“Ruben has been injured,” said Pep Guardiola, pale and with a hoarse voice. This Friday, like every week since August, the ritual was repeated. The podium in Manchester City’s conference room begins to resemble a sacrificial altar each time the Spanish coach settles into his chair to assess the situation. A new accident each time contributes to accelerating the calamitous spiral that for 40 days has dragged the team through a dark streak: 11 games, one victory, two draws and eight defeats. Something unusual considering that City suffered seven defeats in 59 games in all competitions last season, on their way to lifting the fourth consecutive Premier, a record that no team had previously achieved. Reason for despair for Guardiola, who last Sunday—after wasting a 1-0 lead in the final minutes of the derby with United—was on the verge of declaring himself incompetent and resigning in public. “I’m not good enough to solve this problem…” he said. “Any other coach would have been fired by now.”

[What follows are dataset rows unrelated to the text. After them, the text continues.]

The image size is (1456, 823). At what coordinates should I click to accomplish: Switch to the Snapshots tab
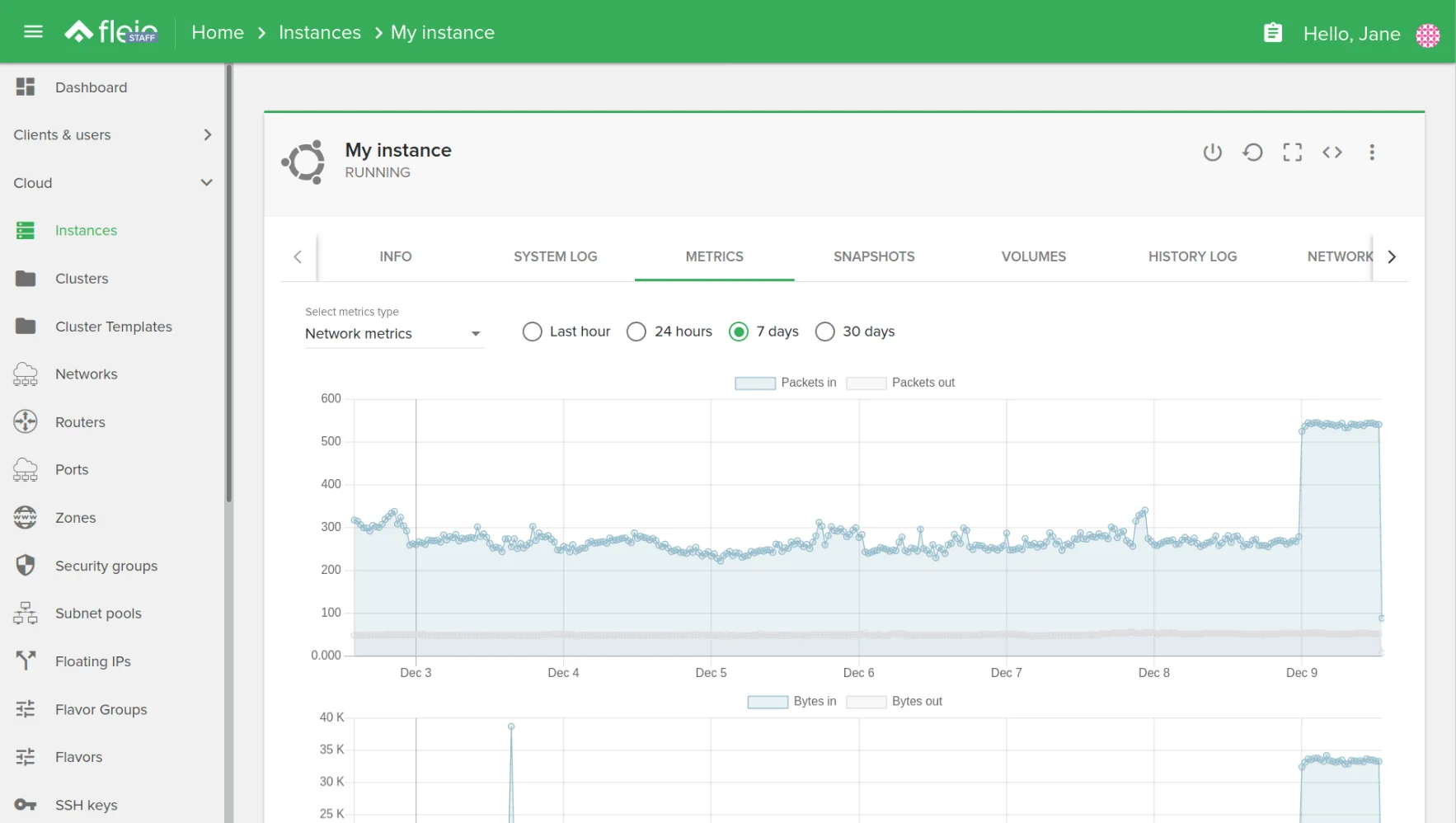[873, 256]
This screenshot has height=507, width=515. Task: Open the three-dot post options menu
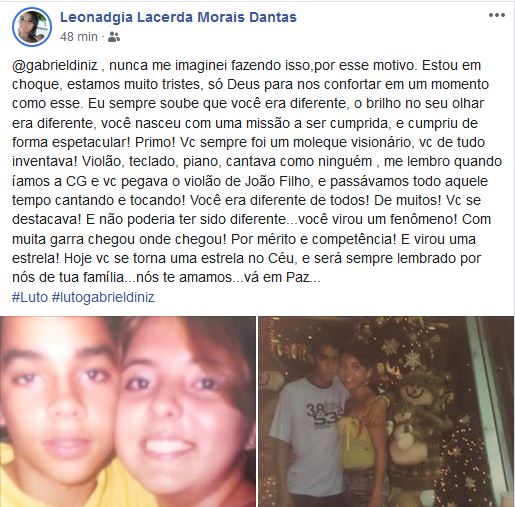coord(497,15)
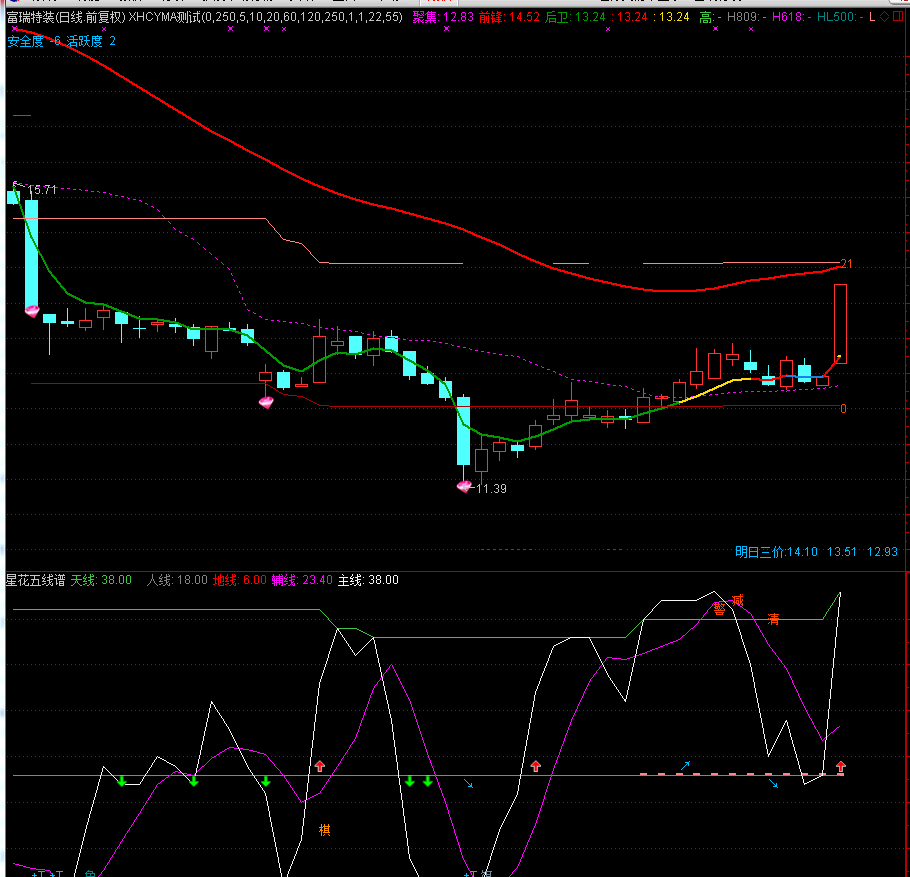Click the pink diamond marker beside 11.39
The height and width of the screenshot is (877, 910).
pyautogui.click(x=464, y=487)

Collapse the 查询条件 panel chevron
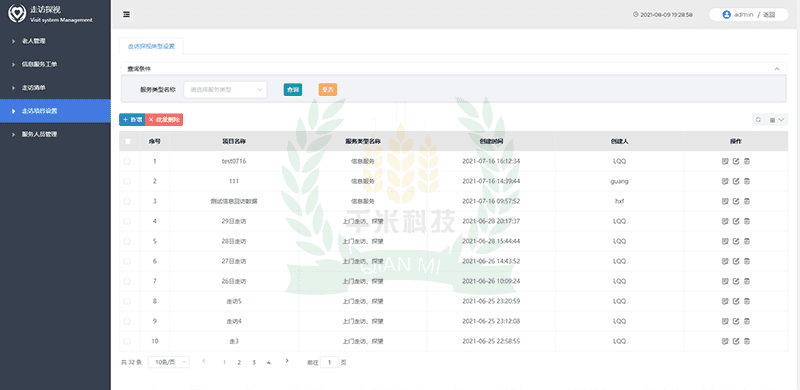[x=777, y=69]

Temperamental by nature, at 53 years old, Guardiola has not been afraid to show his emotions or his defects, and on occasions his feelings have gotten out of control in the form of self-flagellation, even though a large part of the defeats suffered were due to accidents, distractions clamorous of their defenses or small specific imbalances. Against United, Juventus and Feyenoord, City created more chances, had more shots on goal and controlled the ball better than their opponents. In fact, City’s play has shown remarkable consistency despite being exposed to the consequences of two powerful overlapping destabilizing factors: a plague of injuries in an impoverished squad after a series of three clearly selling summer markets.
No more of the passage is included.